Strategy implementation gets another building block

Journal of Business Strategy

ISSN: 0275-6668

Article publication date: 1 October 2004

316

Citation

Mitchell, D. (2004), "Strategy implementation gets another building block", Journal of Business Strategy, Vol. 25 No. 5. https://doi.org/10.1108/jbs.2004.28825eae.003

Publisher

:

Emerald Group Publishing Limited

Copyright © 2004, Emerald Group Publishing Limited


Strategy implementation gets another building block

Donald MitchellChairman and Chief Executive Officer of Mitchell and Company, and co-author of The Ultimate Competitive Advantage, The Irresistible Growth Enterprise and The 2,000 Percent Solution (www.mitchellandco.com).

Strategy Maps: Converting Intangible Assets into Tangible Outcomes

Robert S. Kaplan and David P. NortonPublished by Harvard Business School Press

Robert S. Kaplan and David P. Norton are the innovators behind the Balanced Scorecard, which has proven to be a potent way of turning strategy into reality.
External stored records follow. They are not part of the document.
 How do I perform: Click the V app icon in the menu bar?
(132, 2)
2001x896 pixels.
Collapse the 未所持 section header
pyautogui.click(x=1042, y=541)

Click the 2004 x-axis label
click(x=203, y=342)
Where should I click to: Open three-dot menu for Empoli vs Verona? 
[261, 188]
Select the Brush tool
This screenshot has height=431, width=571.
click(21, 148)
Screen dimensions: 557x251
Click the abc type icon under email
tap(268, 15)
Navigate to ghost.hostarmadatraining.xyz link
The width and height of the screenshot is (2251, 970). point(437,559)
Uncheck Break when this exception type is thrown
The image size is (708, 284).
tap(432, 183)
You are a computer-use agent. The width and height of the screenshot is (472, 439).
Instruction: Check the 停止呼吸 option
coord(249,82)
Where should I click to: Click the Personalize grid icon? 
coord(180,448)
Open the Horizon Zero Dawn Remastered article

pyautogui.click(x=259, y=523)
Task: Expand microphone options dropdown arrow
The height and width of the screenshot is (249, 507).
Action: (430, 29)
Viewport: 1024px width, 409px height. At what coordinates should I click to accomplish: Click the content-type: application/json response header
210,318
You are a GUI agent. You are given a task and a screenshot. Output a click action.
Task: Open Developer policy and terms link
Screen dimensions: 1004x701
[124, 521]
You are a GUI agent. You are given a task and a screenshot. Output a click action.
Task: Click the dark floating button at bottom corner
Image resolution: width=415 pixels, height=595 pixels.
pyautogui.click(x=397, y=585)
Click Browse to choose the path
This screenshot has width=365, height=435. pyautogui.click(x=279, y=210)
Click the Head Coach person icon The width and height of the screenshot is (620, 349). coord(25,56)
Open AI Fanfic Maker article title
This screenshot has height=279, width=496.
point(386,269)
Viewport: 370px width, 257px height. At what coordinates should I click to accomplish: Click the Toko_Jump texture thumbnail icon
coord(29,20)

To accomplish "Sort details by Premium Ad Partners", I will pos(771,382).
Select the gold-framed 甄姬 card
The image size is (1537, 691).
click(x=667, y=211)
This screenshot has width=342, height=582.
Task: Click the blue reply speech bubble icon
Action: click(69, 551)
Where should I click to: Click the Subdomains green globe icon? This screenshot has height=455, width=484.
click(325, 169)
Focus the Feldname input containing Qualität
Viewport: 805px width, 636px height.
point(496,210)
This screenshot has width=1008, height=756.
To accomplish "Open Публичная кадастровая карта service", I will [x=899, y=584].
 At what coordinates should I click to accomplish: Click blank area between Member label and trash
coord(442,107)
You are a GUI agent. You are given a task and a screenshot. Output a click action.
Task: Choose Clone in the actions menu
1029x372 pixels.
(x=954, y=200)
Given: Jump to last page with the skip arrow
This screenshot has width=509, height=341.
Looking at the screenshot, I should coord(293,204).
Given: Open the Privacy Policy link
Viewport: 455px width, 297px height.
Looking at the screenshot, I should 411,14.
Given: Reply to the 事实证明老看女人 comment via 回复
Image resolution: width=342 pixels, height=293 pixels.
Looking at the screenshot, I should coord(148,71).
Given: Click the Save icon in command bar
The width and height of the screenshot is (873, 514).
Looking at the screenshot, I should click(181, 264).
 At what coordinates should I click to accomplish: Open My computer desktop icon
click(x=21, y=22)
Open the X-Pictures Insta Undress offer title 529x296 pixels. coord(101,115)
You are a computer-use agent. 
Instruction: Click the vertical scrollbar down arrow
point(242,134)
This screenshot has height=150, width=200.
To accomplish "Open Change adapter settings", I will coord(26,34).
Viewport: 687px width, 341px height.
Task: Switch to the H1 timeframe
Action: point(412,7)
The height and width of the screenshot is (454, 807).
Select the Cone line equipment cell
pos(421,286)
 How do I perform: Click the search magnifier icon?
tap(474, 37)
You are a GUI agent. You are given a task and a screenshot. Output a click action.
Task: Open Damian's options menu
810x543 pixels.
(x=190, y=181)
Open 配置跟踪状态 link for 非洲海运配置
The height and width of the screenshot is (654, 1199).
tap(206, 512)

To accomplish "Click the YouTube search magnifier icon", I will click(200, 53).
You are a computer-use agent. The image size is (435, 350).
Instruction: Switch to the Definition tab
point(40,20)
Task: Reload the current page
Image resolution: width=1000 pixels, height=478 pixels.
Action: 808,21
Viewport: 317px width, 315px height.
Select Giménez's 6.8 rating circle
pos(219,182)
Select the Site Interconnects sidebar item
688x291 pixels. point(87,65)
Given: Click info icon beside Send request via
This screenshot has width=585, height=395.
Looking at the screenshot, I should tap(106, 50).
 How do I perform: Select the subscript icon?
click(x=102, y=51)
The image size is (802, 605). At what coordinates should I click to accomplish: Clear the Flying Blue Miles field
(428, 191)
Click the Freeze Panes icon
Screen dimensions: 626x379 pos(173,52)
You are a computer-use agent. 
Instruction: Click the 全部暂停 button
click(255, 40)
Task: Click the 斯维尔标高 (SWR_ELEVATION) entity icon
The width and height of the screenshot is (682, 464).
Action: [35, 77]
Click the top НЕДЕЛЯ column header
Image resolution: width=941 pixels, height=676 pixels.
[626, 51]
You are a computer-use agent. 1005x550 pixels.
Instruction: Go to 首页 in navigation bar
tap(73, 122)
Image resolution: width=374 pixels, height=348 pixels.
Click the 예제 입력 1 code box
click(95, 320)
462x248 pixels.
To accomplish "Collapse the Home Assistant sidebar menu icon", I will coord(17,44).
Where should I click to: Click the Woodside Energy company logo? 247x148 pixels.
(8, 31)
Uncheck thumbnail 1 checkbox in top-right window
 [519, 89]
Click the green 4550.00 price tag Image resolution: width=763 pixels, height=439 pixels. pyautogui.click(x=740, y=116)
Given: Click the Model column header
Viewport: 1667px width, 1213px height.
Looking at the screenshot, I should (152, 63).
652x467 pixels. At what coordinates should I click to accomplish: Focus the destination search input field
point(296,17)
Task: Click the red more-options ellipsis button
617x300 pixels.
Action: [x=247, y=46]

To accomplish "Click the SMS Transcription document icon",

Before the Balanced Scorecard, most strategies failed in execution because people didn't know what they were supposed to do. With the Balanced Scorecard, a very high percentage of strategies are implemented and do succeed. In The Strategy-Focused Organization, Professor Kaplan and Dr Norton explained the management processes that make implementing the Balanced Scorecard most successful.

Strategy Maps now becomes another essential building block in strategy implementation. Importantly, this building block should be the starting point in your search for success. In the preface, the authors describe the three essential elements behind breakthrough results: describe the strategy + measure the strategy + manage the strategy. They add, ''You can't manage (third component) what you can't measure (second component) [and] [y]ou can't measure what you can't describe (first component).''

In Strategy Maps, the authors show the way to communicate how each element of a company's activities contributes to the overall success of the strategy. Using the Balanced Scorecard, everyone in the organization knows what must be done, and now, with this book, each person will understand the context of what they must do and improve implementation.

Here's what a template of a typical strategy map includes for a for-profit company: First, all of the information is contained on one page. Second, that page has four perspectives: financial; customer; internal; learning and growth. Third, the financial perspective looks at creating long-term shareholder value, and builds from a productivity strategy of improving cost structure and asset utilization and a growth strategy of expanding opportunities and enhancing customer value. Fourth, these last four elements of strategic improvement are aided by changes in price, quality, availability, selection, functionality, service, partnerships and branding. Fifth, from an internal perspective, operations and customer management processes help create product and service attributes while innovation, regulatory and social processes help with relationships and image. Sixth, all of these processes are enriched by the proper allocation of human, information and organizational capital. Organizational capital consists of company culture, leadership, alignment and teamwork capabilities. Seventh, the cause and effect relationships are described by connecting arrows.

The book is a marvel of clarity. The authors describe what a strategy map is and proceed to share dozens of examples that have been successfully used in both for-profit and non-profit organizations around the world. The examples are carefully chosen to illuminate each element of the strategy map template that they suggest you begin with. In part four, they make the task of strategy map building even easier by taking typical strategies that are most often employed and showing how to build a strategy map that characterizes such a strategy. Finally, every chapter also refers to the best-published work on what strategies and actions are most likely to succeed. Even if you are not familiar with the literature of creating and implementing successful strategies, you can use this book to learn what you need to know.

Strategy Maps will be as valuable for small organizations as for large ones. All organizations need to have a better understanding of how the pieces of a strategy need to fit together. In fact, if you only read one book written about strategy in 2004, you would be wise to choose this one. As a student of continuing business model innovation, I was particularly pleased to see the authors explain how processes can be put in place to improve business models as part of a strategy map.

The only missing element in the book from my perspective is how to make strategy maps more compelling for the viewers. In strategy presentations across the country, I've often seen strategy maps that use colorful illustrations and enticing numerical relationships to help those in the trenches grasp the full scope of how their work connects to everything else. When Strategy Maps is ready for its next edition, I hope the authors will consider adding a section in this regard.

If you have not yet read The Balanced Scorecard and The Strategy-Focused Organization, I strongly encourage you to read those outstanding books as well. With the combined perspective of the three books, you should easily outdistance the competition!

As I finished the book, I thought about what else keeps strategies from being successful. In my experience, the typical remaining problem other than miscommunication is setting a direction that cannot be implemented in the appropriate time frame. I strongly encourage those who are planning new strategies to develop a strategy map before committing to the new strategy. Then use that strategy map to ask those who have to implement the strategy what problems they foresee in implementation. In this way, you can adapt the strategy to what you can reasonably hope to execute.